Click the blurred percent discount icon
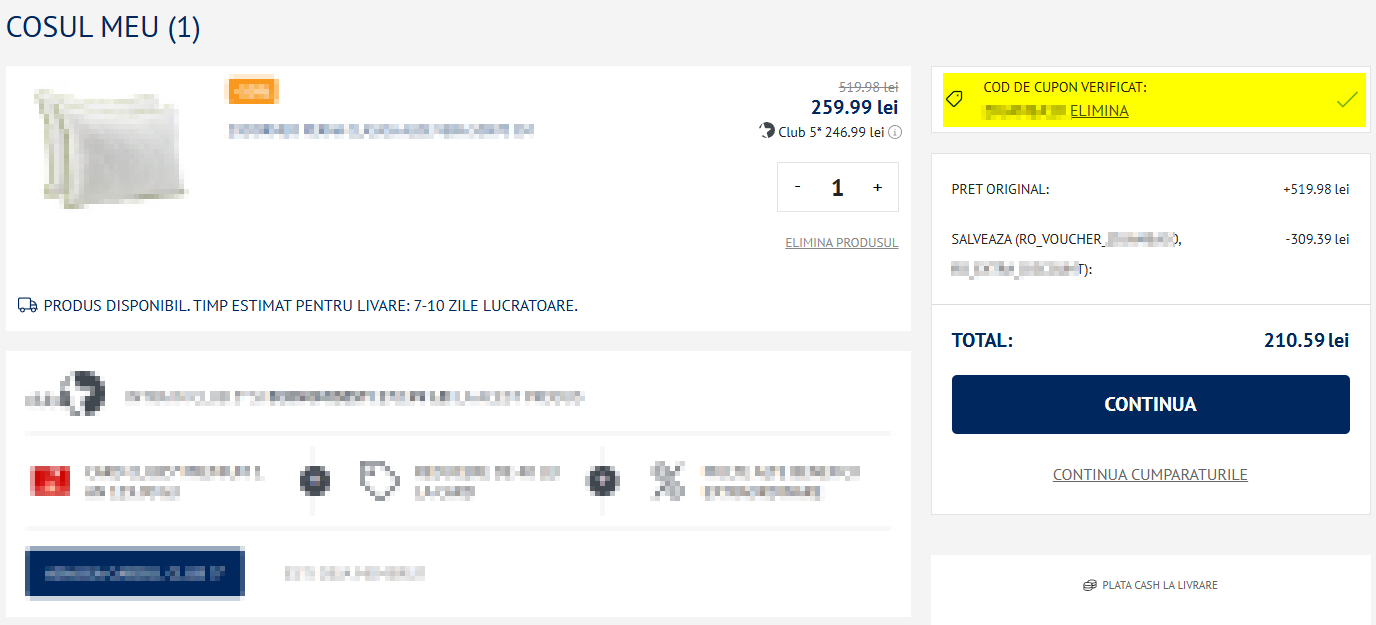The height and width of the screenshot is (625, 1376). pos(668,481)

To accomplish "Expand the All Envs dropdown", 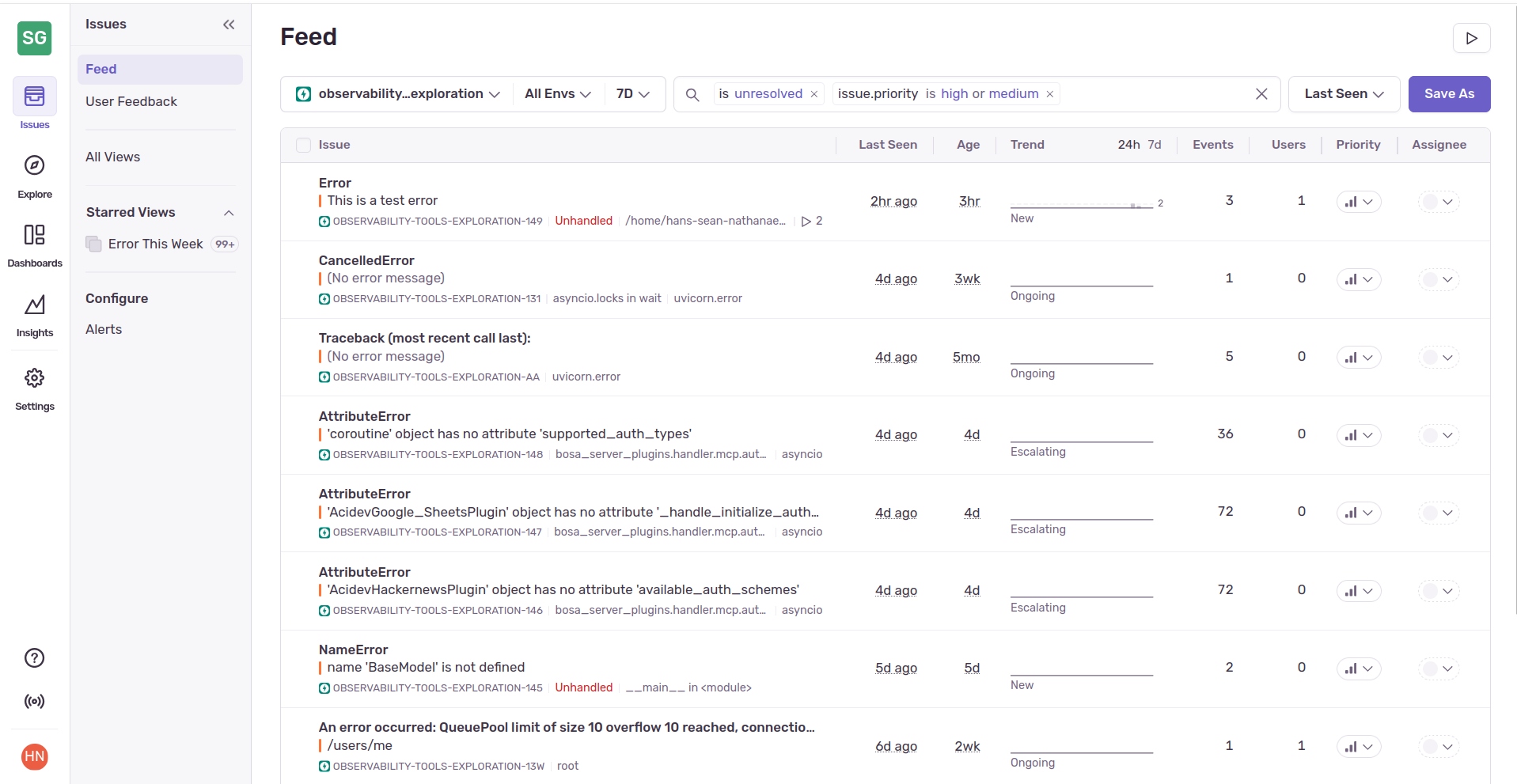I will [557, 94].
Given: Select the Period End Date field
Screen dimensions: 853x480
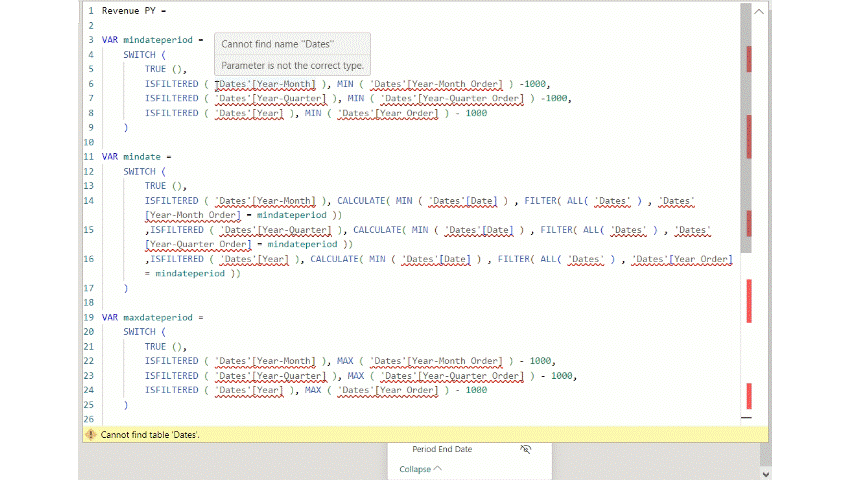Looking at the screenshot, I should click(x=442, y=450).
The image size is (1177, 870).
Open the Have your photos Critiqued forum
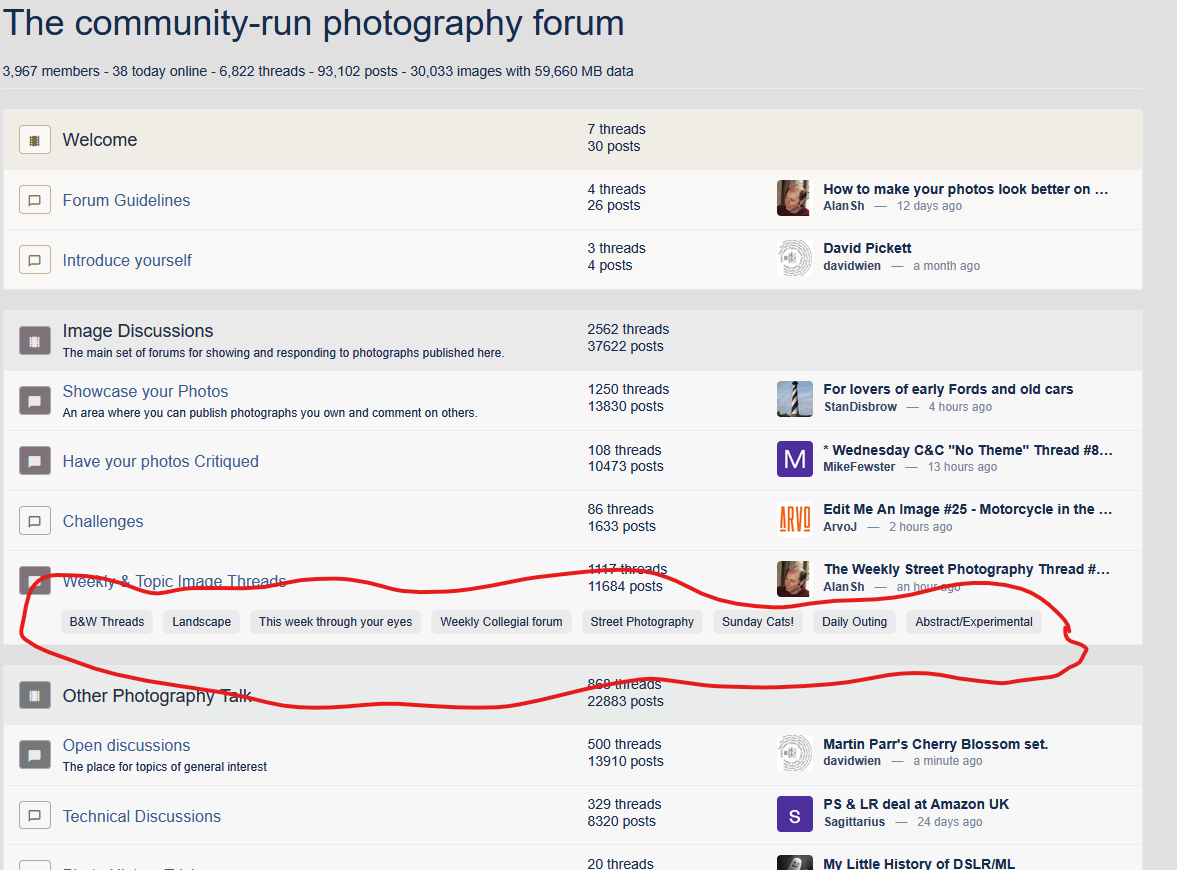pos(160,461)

============================================================

DESCRIPTION OF THE TASK:
Write out everything from the line containing "Given: Select the Period End Date field" down through the last of the entries, word for word. Omit the pictures.

FULL SOLUTION:
Given: Select the Period End Date field
Screen dimensions: 853x480
Looking at the screenshot, I should click(x=442, y=450).
The image size is (1177, 870).
Open the Have your photos Critiqued forum
pos(160,461)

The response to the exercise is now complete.